Potential Trump opponents have spent months laying the groundwork for their own campaigns, visiting early voting states, speaking before conservative groups and building the kinds of relationships that could yield. benefits for them.

Bob Vander Plaats, president and chief executive officer of The Family Leaders, an Iowa-based conservative group, singled out Republicans like former Vice President Mike Pence, former Secretary of State Mike Pompeo and former Ambassador United Nations Nikki Haley, who has repeatedly visited the state.

“They’ve done the initial work needed to get in front of the people of Iowa and they’ve been very warmly received,” he said, noting that the time since Trump announced his candidacy was ” unusually quiet.

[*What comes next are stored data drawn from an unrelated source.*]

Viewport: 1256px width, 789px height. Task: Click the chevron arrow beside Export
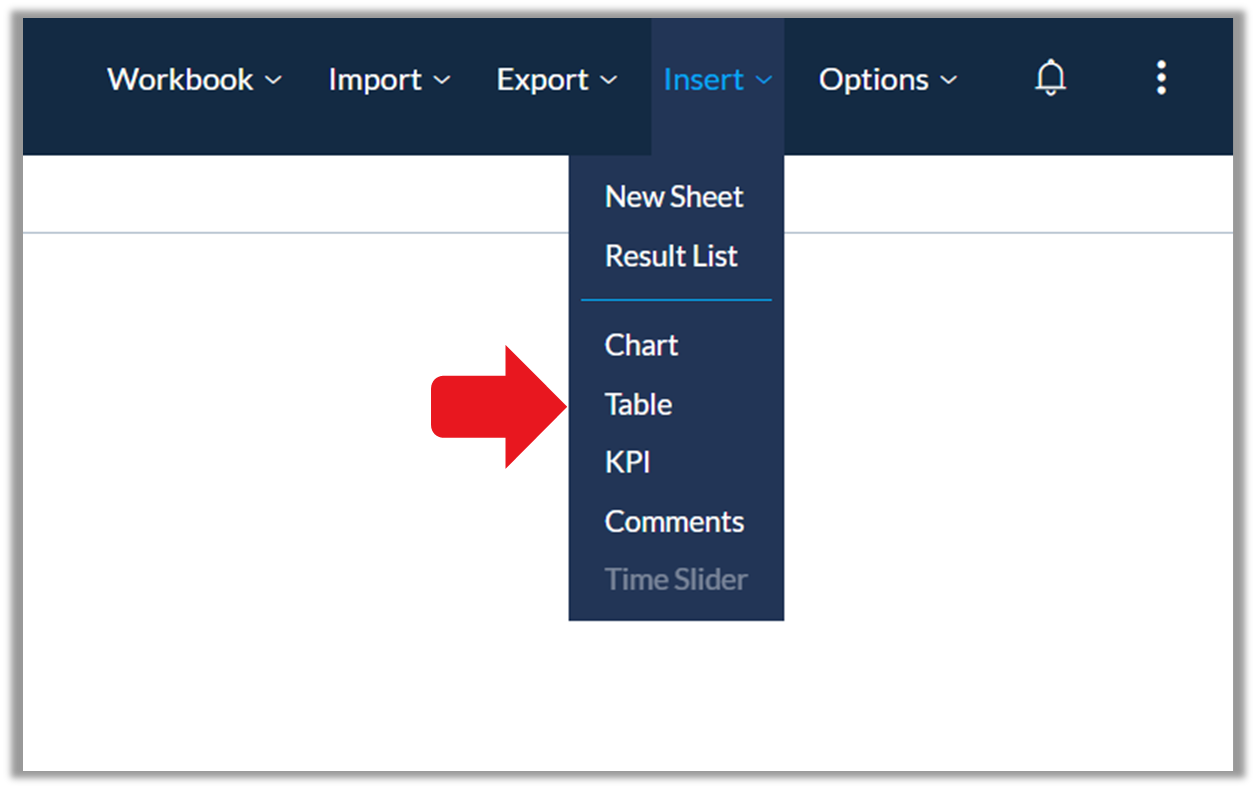coord(608,80)
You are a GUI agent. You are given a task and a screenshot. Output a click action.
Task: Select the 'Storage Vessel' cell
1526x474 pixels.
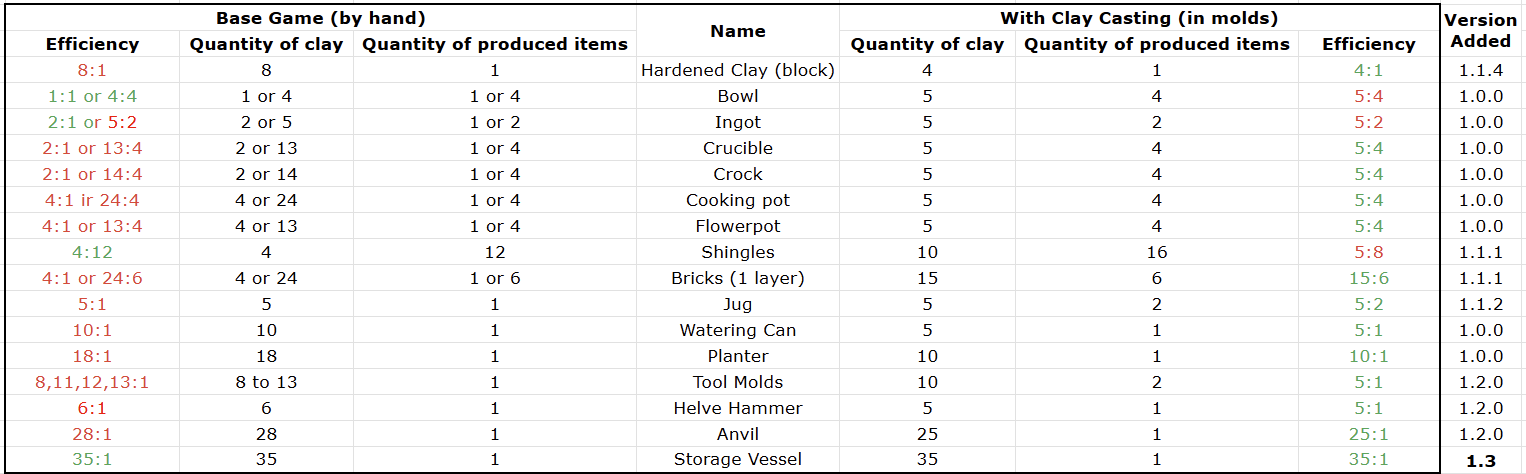point(737,460)
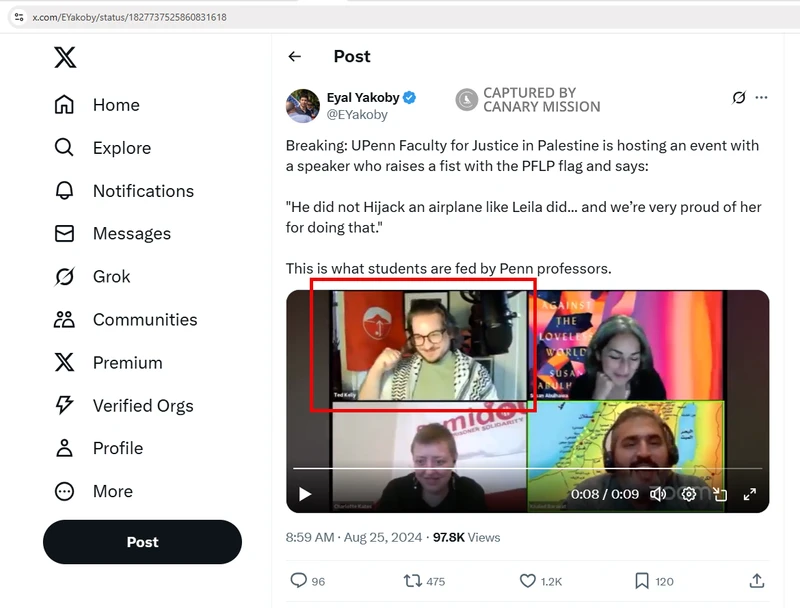Open Eyal Yakoby's profile name link
800x608 pixels.
(x=363, y=98)
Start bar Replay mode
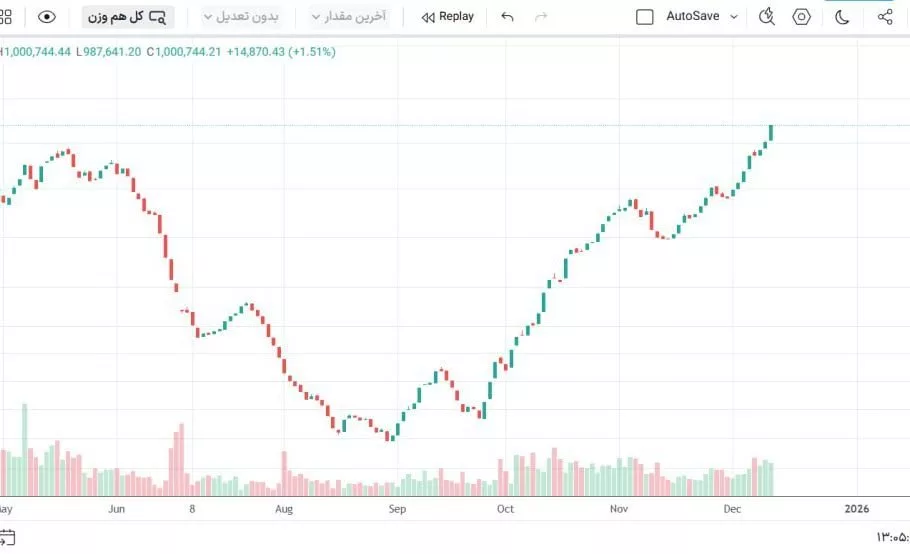The image size is (910, 554). (447, 17)
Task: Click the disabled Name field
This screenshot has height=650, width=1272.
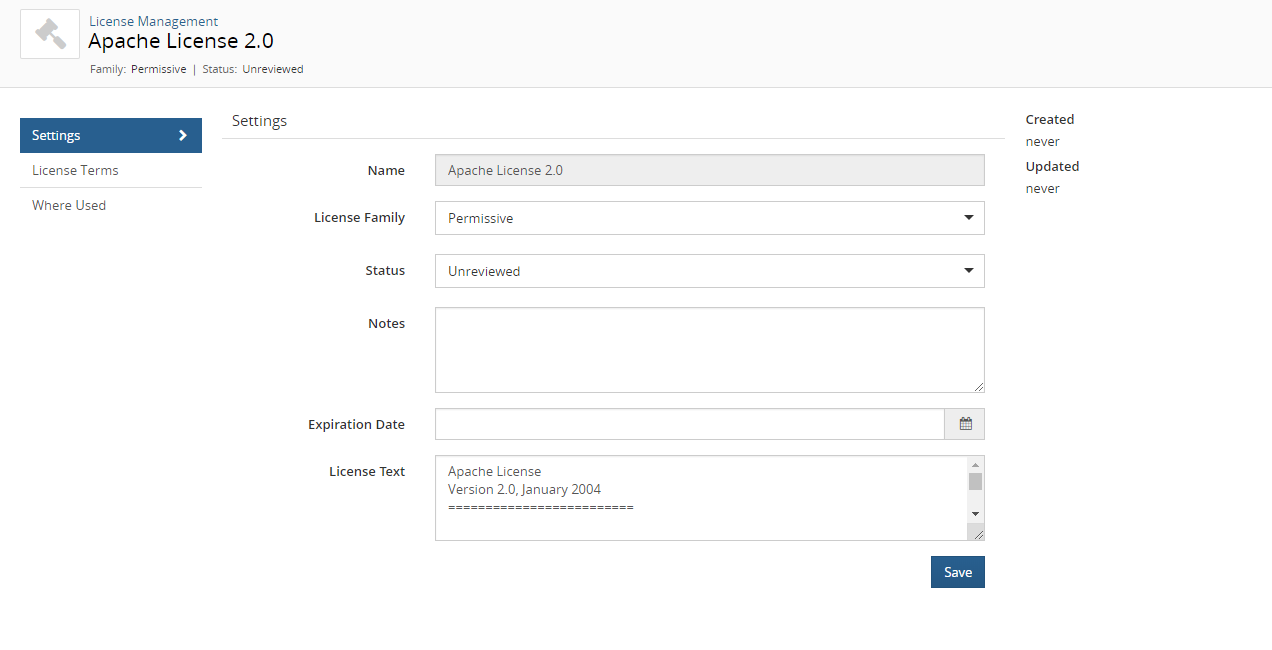Action: pos(709,170)
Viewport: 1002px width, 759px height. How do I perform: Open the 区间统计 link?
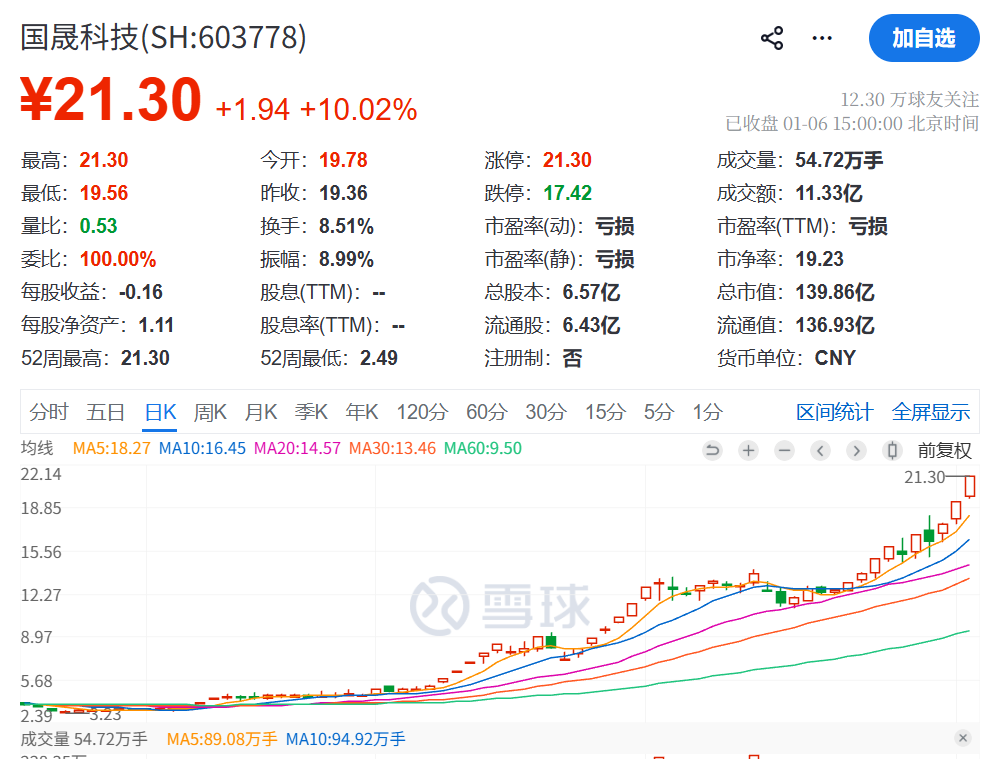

In many ways, it looks like the notification didn’t even happen or didn’t feel like it did because there was no immediate echo. … I didn’t hear from his people on the ground, ‘I can’t wait for Trump to run for office.’ ‘Did you hear Trump’s announcement?'”

He called the poor performance of several Trump-backed candidates in the 2022 midterm elections a “warning flag” and said that even Trump supporters were willing to back others in the election. running for office in 2024.

“As for the president, I think he’s definitely going to have to win the nomination,” he said.

Despite his weaknesses, Trump remained a frontrunner in the early GOP era. Although he is seen as likely to be defeated in a one-on-one confrontation, he is likely to benefit from a crowded field that divides the anti-Trump vote, just as he did when ran and won in 2016.

But Biundo, a former Trump campaign adviser, said that after watching likely candidates like Pence visit early voting states, he also believes the field is wide open.

“I don’t think Donald Trump locked it. I don’t think Ron DeSantis locked it. I don’t think anyone has locked it,” he said. “At this point, it’s an open main course.”